= TASK BRIEF =
Could you copy every record exactly as it appears?

SOURCE DATA: Begin

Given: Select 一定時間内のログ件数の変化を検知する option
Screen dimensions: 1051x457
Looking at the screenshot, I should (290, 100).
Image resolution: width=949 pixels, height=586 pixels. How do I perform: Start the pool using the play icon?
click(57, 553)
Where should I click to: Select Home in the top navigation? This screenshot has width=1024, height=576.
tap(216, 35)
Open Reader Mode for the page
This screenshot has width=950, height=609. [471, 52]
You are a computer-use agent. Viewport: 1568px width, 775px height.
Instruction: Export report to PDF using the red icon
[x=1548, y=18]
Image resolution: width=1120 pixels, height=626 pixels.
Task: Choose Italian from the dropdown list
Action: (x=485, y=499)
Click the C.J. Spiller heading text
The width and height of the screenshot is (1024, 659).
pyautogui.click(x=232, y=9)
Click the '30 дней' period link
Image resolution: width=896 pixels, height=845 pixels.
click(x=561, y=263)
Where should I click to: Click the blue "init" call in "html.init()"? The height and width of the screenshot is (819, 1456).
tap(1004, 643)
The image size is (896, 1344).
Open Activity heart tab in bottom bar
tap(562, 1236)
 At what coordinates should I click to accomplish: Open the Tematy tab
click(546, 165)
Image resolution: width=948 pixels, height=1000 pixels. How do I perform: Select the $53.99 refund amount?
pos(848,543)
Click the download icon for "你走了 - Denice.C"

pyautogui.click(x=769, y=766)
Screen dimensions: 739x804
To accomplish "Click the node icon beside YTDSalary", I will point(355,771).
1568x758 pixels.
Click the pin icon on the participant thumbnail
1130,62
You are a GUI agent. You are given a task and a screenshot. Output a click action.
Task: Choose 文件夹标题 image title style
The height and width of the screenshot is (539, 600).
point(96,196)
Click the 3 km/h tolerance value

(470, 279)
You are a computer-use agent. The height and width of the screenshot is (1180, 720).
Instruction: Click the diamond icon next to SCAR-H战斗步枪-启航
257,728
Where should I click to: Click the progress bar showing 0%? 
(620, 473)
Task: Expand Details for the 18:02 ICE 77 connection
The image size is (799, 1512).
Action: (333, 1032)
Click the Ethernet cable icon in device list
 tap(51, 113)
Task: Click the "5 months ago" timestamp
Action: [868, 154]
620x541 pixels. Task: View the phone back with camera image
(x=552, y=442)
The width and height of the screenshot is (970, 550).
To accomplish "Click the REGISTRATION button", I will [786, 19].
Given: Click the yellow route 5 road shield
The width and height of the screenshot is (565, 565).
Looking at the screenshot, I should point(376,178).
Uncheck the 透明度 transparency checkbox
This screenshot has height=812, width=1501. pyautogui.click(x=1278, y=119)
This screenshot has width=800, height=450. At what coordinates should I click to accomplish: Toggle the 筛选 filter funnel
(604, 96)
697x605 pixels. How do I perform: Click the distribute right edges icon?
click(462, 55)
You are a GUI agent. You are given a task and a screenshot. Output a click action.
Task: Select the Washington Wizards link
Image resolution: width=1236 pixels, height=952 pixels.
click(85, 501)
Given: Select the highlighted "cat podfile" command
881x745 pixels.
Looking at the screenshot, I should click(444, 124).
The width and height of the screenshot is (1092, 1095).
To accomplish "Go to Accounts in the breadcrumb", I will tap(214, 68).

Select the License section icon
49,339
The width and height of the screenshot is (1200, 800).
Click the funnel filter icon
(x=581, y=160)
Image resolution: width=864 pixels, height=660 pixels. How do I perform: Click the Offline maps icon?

SOURCE DATA: End

= RESULT OF THIS TASK =
Given: Select 一定時間内のログ件数の変化を検知する option
Screen dimensions: 1051x457
Looking at the screenshot, I should (290, 100).
Image resolution: width=949 pixels, height=586 pixels. How do I perform: Start the pool using the play icon?
click(57, 553)
Where should I click to: Select Home in the top navigation? This screenshot has width=1024, height=576.
tap(216, 35)
Open Reader Mode for the page
This screenshot has width=950, height=609. [471, 52]
You are a computer-use agent. Viewport: 1568px width, 775px height.
Instruction: Export report to PDF using the red icon
[x=1548, y=18]
Image resolution: width=1120 pixels, height=626 pixels.
Task: Choose Italian from the dropdown list
Action: (x=485, y=499)
Click the C.J. Spiller heading text
The width and height of the screenshot is (1024, 659).
pyautogui.click(x=232, y=9)
Click the '30 дней' period link
Image resolution: width=896 pixels, height=845 pixels.
click(x=561, y=263)
Where should I click to: Click the blue "init" call in "html.init()"? The height and width of the screenshot is (819, 1456).
tap(1004, 643)
The image size is (896, 1344).
Open Activity heart tab in bottom bar
tap(562, 1236)
 At what coordinates should I click to accomplish: Open the Tematy tab
click(546, 165)
Image resolution: width=948 pixels, height=1000 pixels. How do I perform: Select the $53.99 refund amount?
pos(848,543)
Click the download icon for "你走了 - Denice.C"

pyautogui.click(x=769, y=766)
Screen dimensions: 739x804
To accomplish "Click the node icon beside YTDSalary", I will point(355,771).
1568x758 pixels.
Click the pin icon on the participant thumbnail
1130,62
You are a GUI agent. You are given a task and a screenshot. Output a click action.
Task: Choose 文件夹标题 image title style
The height and width of the screenshot is (539, 600).
point(96,196)
Click the 3 km/h tolerance value

(470, 279)
You are a computer-use agent. The height and width of the screenshot is (1180, 720).
Instruction: Click the diamond icon next to SCAR-H战斗步枪-启航
257,728
Where should I click to: Click the progress bar showing 0%? 
(620, 473)
Task: Expand Details for the 18:02 ICE 77 connection
The image size is (799, 1512).
Action: (333, 1032)
Click the Ethernet cable icon in device list
 tap(51, 113)
Task: Click the "5 months ago" timestamp
Action: [868, 154]
620x541 pixels. Task: View the phone back with camera image
(x=552, y=442)
The width and height of the screenshot is (970, 550).
To accomplish "Click the REGISTRATION button", I will [786, 19].
Given: Click the yellow route 5 road shield
The width and height of the screenshot is (565, 565).
Looking at the screenshot, I should point(376,178).
Uncheck the 透明度 transparency checkbox
This screenshot has height=812, width=1501. pyautogui.click(x=1278, y=119)
This screenshot has width=800, height=450. At what coordinates should I click to accomplish: Toggle the 筛选 filter funnel
(604, 96)
697x605 pixels. How do I perform: Click the distribute right edges icon?
click(462, 55)
You are a GUI agent. You are given a task and a screenshot. Output a click action.
Task: Select the Washington Wizards link
Image resolution: width=1236 pixels, height=952 pixels.
click(85, 501)
Given: Select the highlighted "cat podfile" command
881x745 pixels.
Looking at the screenshot, I should click(444, 124).
The width and height of the screenshot is (1092, 1095).
To accomplish "Go to Accounts in the breadcrumb", I will tap(214, 68).

Select the License section icon
49,339
The width and height of the screenshot is (1200, 800).
Click the funnel filter icon
(x=581, y=160)
Image resolution: width=864 pixels, height=660 pixels. How do I perform: Click the Offline maps icon?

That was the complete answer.